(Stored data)
Content starts
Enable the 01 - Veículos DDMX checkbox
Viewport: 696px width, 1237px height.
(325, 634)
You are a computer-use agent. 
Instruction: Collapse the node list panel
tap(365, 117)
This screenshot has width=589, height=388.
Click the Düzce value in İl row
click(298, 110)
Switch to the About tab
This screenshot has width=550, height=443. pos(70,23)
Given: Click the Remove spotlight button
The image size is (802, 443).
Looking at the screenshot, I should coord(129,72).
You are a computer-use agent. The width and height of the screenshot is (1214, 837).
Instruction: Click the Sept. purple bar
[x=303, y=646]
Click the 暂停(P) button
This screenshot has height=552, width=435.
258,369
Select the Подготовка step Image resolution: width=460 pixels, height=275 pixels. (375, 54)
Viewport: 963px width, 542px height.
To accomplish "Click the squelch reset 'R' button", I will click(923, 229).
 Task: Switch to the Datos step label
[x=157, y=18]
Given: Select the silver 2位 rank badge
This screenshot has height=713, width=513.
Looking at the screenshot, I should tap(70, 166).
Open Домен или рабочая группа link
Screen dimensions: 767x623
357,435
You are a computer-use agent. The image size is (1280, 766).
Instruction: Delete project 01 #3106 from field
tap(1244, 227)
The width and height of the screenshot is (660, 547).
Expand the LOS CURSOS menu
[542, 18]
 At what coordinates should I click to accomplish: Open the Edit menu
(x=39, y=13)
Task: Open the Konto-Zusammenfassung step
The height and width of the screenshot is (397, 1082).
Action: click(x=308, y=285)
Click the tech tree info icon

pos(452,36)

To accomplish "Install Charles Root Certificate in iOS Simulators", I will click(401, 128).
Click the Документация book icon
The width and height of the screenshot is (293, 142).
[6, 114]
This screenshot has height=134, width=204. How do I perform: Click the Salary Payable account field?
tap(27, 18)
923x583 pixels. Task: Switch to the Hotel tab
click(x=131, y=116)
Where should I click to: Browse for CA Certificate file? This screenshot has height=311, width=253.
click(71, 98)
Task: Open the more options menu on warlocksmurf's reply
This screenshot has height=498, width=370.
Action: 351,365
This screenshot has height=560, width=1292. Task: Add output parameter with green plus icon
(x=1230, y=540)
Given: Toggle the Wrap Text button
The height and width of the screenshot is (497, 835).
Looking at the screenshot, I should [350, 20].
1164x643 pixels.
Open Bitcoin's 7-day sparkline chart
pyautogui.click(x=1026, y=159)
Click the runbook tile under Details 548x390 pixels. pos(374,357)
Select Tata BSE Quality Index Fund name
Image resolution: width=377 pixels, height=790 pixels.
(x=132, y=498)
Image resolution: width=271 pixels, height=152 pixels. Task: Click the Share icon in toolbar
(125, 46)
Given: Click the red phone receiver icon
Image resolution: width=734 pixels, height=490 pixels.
Content ends
From the first line to the last, return the data exactly as written.

Enable the 01 - Veículos DDMX checkbox
Viewport: 696px width, 1237px height.
(325, 634)
You are a computer-use agent. 
Instruction: Collapse the node list panel
tap(365, 117)
This screenshot has width=589, height=388.
Click the Düzce value in İl row
click(298, 110)
Switch to the About tab
This screenshot has width=550, height=443. pos(70,23)
Given: Click the Remove spotlight button
The image size is (802, 443).
Looking at the screenshot, I should coord(129,72).
You are a computer-use agent. The width and height of the screenshot is (1214, 837).
Instruction: Click the Sept. purple bar
[x=303, y=646]
Click the 暂停(P) button
This screenshot has height=552, width=435.
258,369
Select the Подготовка step Image resolution: width=460 pixels, height=275 pixels. (375, 54)
Viewport: 963px width, 542px height.
To accomplish "Click the squelch reset 'R' button", I will click(923, 229).
 Task: Switch to the Datos step label
[x=157, y=18]
Given: Select the silver 2位 rank badge
This screenshot has height=713, width=513.
Looking at the screenshot, I should tap(70, 166).
Open Домен или рабочая группа link
Screen dimensions: 767x623
357,435
You are a computer-use agent. The image size is (1280, 766).
Instruction: Delete project 01 #3106 from field
tap(1244, 227)
The width and height of the screenshot is (660, 547).
Expand the LOS CURSOS menu
[542, 18]
 At what coordinates should I click to accomplish: Open the Edit menu
(x=39, y=13)
Task: Open the Konto-Zusammenfassung step
The height and width of the screenshot is (397, 1082).
Action: click(x=308, y=285)
Click the tech tree info icon

pos(452,36)

To accomplish "Install Charles Root Certificate in iOS Simulators", I will click(401, 128).
Click the Документация book icon
The width and height of the screenshot is (293, 142).
[6, 114]
This screenshot has height=134, width=204. How do I perform: Click the Salary Payable account field?
tap(27, 18)
923x583 pixels. Task: Switch to the Hotel tab
click(x=131, y=116)
Where should I click to: Browse for CA Certificate file? This screenshot has height=311, width=253.
click(71, 98)
Task: Open the more options menu on warlocksmurf's reply
This screenshot has height=498, width=370.
Action: 351,365
This screenshot has height=560, width=1292. Task: Add output parameter with green plus icon
(x=1230, y=540)
Given: Toggle the Wrap Text button
The height and width of the screenshot is (497, 835).
Looking at the screenshot, I should [350, 20].
1164x643 pixels.
Open Bitcoin's 7-day sparkline chart
pyautogui.click(x=1026, y=159)
Click the runbook tile under Details 548x390 pixels. pos(374,357)
Select Tata BSE Quality Index Fund name
Image resolution: width=377 pixels, height=790 pixels.
(x=132, y=498)
Image resolution: width=271 pixels, height=152 pixels. Task: Click the Share icon in toolbar
(125, 46)
Given: Click the red phone receiver icon
Image resolution: width=734 pixels, height=490 pixels.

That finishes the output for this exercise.